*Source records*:

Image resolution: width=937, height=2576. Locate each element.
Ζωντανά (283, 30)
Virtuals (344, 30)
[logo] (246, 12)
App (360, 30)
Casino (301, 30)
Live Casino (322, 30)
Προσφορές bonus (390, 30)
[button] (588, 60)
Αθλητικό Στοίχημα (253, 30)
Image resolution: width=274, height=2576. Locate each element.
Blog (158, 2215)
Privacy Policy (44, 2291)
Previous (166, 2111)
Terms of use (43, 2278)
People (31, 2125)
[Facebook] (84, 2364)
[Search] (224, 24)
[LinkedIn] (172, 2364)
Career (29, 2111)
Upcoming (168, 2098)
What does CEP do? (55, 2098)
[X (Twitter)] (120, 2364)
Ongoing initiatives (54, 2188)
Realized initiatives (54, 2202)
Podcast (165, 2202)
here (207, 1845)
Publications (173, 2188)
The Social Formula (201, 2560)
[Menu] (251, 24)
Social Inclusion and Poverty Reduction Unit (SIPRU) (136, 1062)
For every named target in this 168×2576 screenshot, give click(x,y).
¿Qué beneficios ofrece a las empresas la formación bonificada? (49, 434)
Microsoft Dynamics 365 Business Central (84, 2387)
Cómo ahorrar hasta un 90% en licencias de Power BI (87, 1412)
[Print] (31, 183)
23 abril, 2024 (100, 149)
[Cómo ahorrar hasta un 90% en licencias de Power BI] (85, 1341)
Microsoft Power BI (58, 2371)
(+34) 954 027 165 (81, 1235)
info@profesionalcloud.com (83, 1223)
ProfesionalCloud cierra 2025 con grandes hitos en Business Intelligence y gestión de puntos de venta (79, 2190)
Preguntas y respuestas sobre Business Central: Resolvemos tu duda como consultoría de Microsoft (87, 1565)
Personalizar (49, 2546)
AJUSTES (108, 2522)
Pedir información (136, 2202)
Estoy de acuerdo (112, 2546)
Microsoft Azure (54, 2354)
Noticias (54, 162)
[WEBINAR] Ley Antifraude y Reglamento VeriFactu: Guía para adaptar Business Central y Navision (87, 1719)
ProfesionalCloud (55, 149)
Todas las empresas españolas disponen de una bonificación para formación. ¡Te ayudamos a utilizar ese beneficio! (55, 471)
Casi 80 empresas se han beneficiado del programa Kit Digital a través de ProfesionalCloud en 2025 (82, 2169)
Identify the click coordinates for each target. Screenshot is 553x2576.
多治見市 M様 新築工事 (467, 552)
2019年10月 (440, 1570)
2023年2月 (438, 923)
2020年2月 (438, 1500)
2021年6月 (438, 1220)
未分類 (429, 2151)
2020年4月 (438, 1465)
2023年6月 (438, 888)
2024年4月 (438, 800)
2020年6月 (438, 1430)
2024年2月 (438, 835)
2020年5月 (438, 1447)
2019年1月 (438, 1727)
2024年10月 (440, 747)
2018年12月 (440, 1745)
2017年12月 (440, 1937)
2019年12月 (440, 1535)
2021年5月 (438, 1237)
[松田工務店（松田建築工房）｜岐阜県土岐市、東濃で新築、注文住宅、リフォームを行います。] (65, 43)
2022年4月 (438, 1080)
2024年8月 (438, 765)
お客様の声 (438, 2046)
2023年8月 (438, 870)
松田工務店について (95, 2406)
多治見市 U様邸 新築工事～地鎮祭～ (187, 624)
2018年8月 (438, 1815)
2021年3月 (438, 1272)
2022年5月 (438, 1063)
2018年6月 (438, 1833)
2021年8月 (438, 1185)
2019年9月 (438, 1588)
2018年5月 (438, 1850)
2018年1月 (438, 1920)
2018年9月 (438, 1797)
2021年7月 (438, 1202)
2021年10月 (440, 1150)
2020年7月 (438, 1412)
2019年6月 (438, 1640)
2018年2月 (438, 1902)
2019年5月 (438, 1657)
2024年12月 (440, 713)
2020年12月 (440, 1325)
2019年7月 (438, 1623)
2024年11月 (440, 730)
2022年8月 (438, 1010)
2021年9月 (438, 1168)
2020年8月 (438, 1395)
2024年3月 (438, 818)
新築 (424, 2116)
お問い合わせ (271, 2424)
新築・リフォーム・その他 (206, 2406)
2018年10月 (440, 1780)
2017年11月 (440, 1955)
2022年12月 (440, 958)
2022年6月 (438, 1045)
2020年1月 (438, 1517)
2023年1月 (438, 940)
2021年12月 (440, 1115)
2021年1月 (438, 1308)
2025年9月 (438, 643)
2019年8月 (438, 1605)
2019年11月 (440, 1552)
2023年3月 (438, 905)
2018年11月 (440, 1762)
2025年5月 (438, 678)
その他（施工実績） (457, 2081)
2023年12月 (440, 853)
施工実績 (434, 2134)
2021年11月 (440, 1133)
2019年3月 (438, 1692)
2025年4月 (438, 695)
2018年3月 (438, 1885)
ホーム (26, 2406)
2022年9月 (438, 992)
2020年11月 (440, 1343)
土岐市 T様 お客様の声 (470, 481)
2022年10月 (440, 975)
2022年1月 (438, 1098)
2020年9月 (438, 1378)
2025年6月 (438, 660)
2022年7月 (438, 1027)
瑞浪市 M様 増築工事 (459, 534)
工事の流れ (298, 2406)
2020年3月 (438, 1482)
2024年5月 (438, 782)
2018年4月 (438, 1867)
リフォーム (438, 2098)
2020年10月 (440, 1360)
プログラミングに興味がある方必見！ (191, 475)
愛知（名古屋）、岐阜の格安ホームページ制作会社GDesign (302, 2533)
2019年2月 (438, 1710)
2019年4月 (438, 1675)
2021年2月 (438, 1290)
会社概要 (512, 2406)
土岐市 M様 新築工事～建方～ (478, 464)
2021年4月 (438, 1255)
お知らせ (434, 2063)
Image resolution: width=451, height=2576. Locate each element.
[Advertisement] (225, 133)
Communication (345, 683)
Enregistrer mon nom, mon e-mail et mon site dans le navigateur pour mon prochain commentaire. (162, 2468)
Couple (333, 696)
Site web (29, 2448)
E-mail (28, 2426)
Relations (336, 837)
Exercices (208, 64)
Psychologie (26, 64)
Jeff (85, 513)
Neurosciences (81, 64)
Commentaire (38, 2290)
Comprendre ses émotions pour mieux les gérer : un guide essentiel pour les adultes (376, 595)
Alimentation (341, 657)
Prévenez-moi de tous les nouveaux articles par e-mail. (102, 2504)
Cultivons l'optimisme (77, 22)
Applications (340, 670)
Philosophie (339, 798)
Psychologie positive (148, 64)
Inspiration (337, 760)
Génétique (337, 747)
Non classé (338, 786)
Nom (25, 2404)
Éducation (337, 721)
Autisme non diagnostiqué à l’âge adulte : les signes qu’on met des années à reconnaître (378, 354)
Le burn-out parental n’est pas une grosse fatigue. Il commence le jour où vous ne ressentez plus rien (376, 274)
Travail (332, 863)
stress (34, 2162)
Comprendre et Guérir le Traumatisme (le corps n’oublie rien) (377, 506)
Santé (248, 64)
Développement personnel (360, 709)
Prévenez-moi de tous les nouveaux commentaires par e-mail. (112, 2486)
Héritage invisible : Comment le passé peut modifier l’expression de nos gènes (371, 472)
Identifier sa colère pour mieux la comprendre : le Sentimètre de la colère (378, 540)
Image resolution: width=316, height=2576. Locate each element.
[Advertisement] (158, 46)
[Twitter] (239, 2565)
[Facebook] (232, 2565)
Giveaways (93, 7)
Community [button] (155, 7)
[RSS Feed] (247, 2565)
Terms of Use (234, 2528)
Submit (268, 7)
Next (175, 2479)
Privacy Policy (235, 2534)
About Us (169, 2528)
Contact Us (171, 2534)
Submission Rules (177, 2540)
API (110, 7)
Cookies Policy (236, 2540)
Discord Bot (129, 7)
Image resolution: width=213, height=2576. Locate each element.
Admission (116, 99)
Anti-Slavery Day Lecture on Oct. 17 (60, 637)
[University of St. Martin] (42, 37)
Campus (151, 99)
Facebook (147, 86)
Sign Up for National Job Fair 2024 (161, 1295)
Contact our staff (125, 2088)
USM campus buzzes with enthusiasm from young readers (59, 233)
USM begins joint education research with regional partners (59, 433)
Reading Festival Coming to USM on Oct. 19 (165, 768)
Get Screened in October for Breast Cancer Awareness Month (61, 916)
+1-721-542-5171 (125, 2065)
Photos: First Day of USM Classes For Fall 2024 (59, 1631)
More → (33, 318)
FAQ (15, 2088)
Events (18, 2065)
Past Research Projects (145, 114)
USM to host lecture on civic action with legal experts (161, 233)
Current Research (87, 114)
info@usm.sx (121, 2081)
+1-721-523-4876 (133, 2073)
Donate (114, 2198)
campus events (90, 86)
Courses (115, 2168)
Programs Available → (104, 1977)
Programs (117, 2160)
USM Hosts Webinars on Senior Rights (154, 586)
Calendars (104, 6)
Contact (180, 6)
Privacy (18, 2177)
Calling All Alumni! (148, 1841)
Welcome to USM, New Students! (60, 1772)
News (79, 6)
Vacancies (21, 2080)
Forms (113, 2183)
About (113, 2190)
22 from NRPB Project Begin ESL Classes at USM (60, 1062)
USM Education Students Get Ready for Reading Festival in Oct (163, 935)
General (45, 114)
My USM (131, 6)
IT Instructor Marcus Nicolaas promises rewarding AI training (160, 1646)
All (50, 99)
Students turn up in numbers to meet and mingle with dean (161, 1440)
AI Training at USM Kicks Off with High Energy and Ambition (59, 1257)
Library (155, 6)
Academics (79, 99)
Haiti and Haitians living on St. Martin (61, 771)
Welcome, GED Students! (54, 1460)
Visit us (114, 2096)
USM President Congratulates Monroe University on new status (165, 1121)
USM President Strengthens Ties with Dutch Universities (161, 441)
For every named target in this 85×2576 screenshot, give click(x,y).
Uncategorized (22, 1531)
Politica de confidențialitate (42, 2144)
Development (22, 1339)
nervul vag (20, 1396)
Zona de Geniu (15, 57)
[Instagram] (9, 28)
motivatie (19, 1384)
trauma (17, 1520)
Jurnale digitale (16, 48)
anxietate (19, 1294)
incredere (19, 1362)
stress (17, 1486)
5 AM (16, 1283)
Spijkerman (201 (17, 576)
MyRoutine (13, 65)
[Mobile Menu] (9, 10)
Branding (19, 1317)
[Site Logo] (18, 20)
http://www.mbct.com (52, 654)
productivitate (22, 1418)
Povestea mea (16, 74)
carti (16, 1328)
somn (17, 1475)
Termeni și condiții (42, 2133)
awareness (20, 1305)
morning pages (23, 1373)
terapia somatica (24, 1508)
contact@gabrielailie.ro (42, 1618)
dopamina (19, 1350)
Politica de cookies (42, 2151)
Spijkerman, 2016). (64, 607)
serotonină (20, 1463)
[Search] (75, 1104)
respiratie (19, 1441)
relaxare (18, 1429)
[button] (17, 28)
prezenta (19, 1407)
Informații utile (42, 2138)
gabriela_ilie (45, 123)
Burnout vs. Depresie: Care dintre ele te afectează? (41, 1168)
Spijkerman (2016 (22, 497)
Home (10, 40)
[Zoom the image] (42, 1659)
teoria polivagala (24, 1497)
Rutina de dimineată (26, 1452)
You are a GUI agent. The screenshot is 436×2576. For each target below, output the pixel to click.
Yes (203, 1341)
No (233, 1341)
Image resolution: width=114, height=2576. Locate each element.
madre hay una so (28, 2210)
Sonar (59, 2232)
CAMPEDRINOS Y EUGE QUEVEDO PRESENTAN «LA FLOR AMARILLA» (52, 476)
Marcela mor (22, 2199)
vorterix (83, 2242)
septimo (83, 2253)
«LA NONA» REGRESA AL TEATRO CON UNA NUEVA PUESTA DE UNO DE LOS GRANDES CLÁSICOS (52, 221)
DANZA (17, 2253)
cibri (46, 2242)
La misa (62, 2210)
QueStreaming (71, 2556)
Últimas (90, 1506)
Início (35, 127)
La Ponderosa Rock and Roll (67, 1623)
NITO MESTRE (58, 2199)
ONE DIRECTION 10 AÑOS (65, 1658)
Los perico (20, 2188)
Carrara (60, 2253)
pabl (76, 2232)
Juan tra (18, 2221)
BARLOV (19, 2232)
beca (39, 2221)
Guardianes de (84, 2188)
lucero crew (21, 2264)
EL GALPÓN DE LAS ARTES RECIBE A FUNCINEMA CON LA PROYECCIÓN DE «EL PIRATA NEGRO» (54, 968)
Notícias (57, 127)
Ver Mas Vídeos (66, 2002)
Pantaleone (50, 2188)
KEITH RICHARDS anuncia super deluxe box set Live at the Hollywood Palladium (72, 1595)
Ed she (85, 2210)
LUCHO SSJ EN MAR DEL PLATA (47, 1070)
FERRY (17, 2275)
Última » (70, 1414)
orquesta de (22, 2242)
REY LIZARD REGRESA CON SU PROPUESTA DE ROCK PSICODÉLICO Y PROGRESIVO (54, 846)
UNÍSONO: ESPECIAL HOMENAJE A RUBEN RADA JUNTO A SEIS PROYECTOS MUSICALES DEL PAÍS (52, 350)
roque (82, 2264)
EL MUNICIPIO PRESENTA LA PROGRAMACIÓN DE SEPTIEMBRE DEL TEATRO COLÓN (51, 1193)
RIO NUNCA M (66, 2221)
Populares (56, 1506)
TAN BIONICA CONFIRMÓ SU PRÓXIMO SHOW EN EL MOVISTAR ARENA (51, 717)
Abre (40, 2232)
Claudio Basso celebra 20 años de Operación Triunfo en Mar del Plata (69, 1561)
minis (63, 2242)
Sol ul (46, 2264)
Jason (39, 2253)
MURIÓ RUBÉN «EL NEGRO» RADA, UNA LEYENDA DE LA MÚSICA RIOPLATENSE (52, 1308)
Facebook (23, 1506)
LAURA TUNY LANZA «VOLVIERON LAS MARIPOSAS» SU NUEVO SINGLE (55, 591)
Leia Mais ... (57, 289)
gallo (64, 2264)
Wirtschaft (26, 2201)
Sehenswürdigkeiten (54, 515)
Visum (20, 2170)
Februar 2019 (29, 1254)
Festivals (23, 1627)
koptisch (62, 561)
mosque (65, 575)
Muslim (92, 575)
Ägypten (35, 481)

*Exercise instructions*:
Using the entries above, give back exactly the line containing "2020年9月 (438, 1378)", the line containing "Alimentation (341, 657)", and every line between them, and nothing else.

*Answer space*:
2020年9月 (438, 1378)
2025年6月 (438, 660)
2022年7月 (438, 1027)
瑞浪市 M様 増築工事 (459, 534)
工事の流れ (298, 2406)
2020年3月 (438, 1482)
2024年5月 (438, 782)
2018年4月 (438, 1867)
リフォーム (438, 2098)
2020年10月 (440, 1360)
プログラミングに興味がある方必見！ (191, 475)
愛知（名古屋）、岐阜の格安ホームページ制作会社GDesign (302, 2533)
2019年2月 (438, 1710)
2019年4月 (438, 1675)
2021年2月 (438, 1290)
会社概要 (512, 2406)
土岐市 M様 新築工事～建方～ (478, 464)
2021年4月 (438, 1255)
お知らせ (434, 2063)
Image resolution: width=451, height=2576. Locate each element.
[Advertisement] (225, 133)
Communication (345, 683)
Enregistrer mon nom, mon e-mail et mon site dans le navigateur pour mon prochain commentaire. (162, 2468)
Couple (333, 696)
Site web (29, 2448)
E-mail (28, 2426)
Relations (336, 837)
Exercices (208, 64)
Psychologie (26, 64)
Jeff (85, 513)
Neurosciences (81, 64)
Commentaire (38, 2290)
Comprendre ses émotions pour mieux les gérer : un guide essentiel pour les adultes (376, 595)
Alimentation (341, 657)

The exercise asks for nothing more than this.